Department of Neurology, Ewha Womans University, School of Medicine, Mokdong Hospital, 911-1 Mokdong, Yangcheon-ku, Seoul 158-710, Korea.
J Neurol Neurosurg Psychiatry. 2010 Nov;81(11):1203-6. doi: 10.1136/jnnp.2009.181669. Epub 2010 Jun 28.

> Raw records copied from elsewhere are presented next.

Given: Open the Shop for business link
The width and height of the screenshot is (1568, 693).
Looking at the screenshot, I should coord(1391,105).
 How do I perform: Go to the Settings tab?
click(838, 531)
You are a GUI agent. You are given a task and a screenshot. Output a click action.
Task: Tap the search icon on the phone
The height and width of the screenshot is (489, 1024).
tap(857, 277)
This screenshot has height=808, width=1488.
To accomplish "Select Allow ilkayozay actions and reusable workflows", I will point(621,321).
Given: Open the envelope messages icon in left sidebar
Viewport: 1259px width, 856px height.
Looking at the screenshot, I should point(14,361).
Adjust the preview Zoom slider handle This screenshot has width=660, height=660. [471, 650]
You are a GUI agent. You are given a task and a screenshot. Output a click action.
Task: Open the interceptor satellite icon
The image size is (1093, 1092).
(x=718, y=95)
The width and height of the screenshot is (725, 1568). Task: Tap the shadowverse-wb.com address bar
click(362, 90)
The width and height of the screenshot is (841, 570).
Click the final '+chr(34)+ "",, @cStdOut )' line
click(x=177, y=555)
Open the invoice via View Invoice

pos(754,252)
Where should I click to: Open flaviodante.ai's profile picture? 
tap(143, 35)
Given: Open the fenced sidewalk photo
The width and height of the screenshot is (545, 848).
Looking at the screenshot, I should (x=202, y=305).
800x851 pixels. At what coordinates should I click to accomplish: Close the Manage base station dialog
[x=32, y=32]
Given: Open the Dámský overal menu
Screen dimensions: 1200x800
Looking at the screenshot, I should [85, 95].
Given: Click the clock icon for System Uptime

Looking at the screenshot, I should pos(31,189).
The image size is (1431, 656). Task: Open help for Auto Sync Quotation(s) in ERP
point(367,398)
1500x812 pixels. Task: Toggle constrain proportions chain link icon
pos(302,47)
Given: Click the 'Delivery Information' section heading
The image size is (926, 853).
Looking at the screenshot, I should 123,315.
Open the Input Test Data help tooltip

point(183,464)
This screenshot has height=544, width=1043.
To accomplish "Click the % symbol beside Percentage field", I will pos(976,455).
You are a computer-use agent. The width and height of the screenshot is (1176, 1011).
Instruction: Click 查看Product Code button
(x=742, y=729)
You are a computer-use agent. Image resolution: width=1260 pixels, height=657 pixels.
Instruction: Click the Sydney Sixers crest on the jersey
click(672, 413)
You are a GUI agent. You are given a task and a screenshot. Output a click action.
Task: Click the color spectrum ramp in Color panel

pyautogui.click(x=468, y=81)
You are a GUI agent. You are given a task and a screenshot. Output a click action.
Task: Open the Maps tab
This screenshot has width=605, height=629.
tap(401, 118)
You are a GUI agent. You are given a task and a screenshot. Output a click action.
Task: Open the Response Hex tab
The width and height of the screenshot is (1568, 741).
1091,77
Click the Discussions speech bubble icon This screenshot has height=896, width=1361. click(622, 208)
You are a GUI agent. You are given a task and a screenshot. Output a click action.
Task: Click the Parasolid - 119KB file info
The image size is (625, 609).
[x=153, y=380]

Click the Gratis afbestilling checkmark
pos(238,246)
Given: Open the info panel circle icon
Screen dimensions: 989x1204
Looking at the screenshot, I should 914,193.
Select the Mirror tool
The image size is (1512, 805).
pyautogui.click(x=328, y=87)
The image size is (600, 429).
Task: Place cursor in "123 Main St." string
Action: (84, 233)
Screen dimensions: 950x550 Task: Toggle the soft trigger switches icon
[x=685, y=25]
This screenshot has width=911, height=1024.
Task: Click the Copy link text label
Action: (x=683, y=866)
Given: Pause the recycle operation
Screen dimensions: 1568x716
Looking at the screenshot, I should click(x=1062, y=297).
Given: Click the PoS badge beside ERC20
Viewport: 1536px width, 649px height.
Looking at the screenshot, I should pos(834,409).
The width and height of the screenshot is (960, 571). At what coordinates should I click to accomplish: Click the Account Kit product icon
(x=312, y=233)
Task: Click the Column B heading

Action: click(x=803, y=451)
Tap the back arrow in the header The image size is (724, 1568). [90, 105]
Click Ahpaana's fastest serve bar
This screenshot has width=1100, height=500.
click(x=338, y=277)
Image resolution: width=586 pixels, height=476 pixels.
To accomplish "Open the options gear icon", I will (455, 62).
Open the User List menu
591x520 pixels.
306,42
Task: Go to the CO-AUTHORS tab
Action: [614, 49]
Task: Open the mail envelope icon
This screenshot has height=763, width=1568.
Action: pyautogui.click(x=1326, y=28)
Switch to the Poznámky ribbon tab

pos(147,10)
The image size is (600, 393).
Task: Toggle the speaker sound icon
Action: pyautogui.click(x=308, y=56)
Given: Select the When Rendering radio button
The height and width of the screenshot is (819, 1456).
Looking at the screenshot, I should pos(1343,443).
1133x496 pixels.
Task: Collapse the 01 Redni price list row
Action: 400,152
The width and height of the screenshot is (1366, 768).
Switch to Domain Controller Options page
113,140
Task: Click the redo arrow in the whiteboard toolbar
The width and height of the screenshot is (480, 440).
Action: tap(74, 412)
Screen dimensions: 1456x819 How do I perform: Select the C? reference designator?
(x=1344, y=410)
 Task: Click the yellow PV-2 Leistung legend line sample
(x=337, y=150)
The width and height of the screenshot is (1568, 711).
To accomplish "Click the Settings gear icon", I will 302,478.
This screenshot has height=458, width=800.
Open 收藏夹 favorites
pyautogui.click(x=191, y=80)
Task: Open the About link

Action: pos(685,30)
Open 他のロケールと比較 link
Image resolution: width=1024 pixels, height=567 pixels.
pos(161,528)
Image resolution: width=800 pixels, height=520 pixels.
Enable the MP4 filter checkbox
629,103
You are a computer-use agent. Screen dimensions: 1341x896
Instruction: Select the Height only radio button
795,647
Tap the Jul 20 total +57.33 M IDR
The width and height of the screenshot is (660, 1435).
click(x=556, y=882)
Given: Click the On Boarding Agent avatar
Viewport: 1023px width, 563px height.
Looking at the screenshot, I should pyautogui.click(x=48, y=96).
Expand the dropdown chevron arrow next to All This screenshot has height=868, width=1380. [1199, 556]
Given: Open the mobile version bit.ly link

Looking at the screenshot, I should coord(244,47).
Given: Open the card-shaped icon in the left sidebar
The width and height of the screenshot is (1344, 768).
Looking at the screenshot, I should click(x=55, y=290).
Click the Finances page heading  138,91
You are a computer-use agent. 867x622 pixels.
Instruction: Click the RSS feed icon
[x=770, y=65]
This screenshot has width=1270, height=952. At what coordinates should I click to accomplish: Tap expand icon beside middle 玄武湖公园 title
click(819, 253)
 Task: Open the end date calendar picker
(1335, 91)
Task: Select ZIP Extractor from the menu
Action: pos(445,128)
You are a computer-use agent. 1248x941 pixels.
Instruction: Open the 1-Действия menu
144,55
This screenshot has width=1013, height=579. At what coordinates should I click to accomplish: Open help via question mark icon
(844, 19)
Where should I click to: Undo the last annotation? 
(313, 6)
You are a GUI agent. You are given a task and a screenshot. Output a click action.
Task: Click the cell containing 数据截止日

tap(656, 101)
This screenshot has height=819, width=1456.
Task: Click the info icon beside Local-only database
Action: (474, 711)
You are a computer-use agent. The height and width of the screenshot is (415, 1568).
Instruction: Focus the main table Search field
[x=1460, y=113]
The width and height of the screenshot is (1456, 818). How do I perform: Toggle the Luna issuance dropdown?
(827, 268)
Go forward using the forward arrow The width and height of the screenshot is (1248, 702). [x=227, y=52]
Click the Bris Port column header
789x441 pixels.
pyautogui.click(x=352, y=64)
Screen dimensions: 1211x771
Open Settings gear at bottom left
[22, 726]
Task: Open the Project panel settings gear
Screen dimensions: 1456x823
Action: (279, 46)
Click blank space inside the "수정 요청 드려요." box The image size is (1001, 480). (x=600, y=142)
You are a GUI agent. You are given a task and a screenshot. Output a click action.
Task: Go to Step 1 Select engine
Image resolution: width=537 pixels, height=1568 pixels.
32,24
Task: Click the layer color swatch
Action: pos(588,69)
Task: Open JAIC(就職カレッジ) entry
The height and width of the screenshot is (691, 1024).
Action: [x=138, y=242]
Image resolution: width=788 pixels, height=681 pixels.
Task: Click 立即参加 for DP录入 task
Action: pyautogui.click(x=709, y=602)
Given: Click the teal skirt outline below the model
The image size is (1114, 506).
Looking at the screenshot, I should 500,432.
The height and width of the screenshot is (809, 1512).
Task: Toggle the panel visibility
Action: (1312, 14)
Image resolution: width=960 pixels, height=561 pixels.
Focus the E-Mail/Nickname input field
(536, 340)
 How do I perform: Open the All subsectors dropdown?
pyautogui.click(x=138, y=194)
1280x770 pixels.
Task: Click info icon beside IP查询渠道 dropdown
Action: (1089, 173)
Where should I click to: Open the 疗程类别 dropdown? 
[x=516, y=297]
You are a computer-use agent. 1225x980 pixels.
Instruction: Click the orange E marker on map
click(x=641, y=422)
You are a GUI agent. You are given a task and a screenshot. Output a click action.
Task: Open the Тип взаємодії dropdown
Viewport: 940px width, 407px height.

Mutations of the mitofusin 2 (MFN2) gene have been reported to be the most common cause of the axonal form of Charcot-Marie-Tooth disease (CMT). A prospective brain MRI study was performed on 18 early-onset CMT patients with MFN2 mutations, and a high frequency (39%) of brain abnormalities was found. Early-onset patients showed multiple scattered or confluent brain lesions that involved gray matter as well as white matter. Patterns of brain involvement in early-onset patients differed from those of late-onset patients and other hereditary peripheral neuropathies. In addition, one CMT patient demonstrated a brain lesion before the development of peripheral neuropathy.
线粒体融合蛋白 2(MFN2)基因突变已被报道为轴索型腓骨肌萎缩症(CMT)的最常见病因。对 18 例 MFN2 基因突变的早发型 CMT 患者进行了前瞻性脑 MRI 研究,发现脑异常的发生率很高(39%)。早发型患者表现为多发性散在或融合性脑病变,累及灰质和白质。早发型患者的脑受累模式与晚发型患者和其他遗传性周围神经病不同。此外,1 例 CMT 患者在周围神经病发生前出现脑病变。